The chairperson suggested instead that the parent ministry should intervene by paying for the upkeep of the commissioners during their temporary tenure of office in the beleaguered council.
But commission chairperson Tsunga Mhangami disputed the $67,000 as a true reflection of the amount in food, accommodation and travel allowances given to him and fellow commissioners, Mark Choga and Parenyi Chomunorwa.
In fact, commissioner Mhangami described the schedule of payments as a mischievous act by people bent on discrediting his commission. He said he was ready to provide the true figures of how much money had actually been spent on the trio from the time they started work in the city.
Now, the disputed amounts of allowances said to have been paid to the commissioners puts the residents of Gweru back into square one as they, and not some obscenely rich source somewhere in the air, pay rates for the upkeep of both the three commissioners as well as for the lifespan of their city.
If, as commissioner Mhangami alleges, the $67,000 amount paid in allowances is trumped up, the parent ministry is again presented with a gargantuan task of finding out just what is going on in that council.

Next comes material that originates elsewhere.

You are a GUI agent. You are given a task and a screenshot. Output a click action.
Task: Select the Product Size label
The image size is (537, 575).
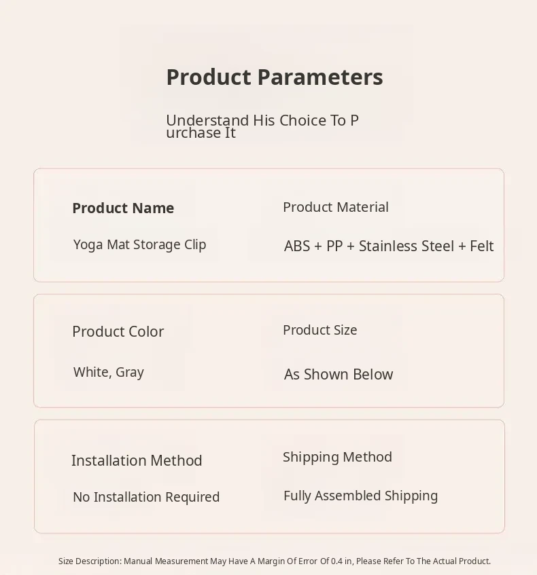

Or is the public being presented with a tip of an iceberg of vicious infighting for power to control the affairs of what proud residents still call Gweru, a city of progress?
In the circumstances, will any right thinking Gweru resident or Zimbabweans per se, accept any schedule of payment that the commission might produce contrary to the one already published and consumed by the wider public?
Or are we on the verge of a new commission being thrown into the fray to displace the one at work in order to stabilise the turbulent civic climate which, whether one likes it or not, accepts it or not, appears seriously to be pervading the hearts and minds of the residents of Gweru?
The city’s residents cough up their hard-earned cash, with some of them earning measly amounts as informal traders, for the city’s lifeblood.
In retrospect, it is probably no exaggeration for this pen to suggest that the controversial amount said to be paid as allowances to the three commissioners in the absence of something drastically low and in keeping with the city’s poverty, as declared by Combined Gweru Residents’ Association’s Selipiwe, is tantamount to milking blood from a cow whose udder has shrunk to virtual emptiness. The sooner Gweru is hauled back into even keel the better the situation will be for the people’s total welfare in that city.
Again the onus lies with the parent ministry to sought out the apparent mess for the good of a city that must enjoy not retrogression but unimpeded progress for its citizens.
And, who knows, any handling and final resolution of the confused yet worrying situation in Gweru might present itself as a cue for any other local authorities in the country grappling with the same challenges that bedevil Gweru.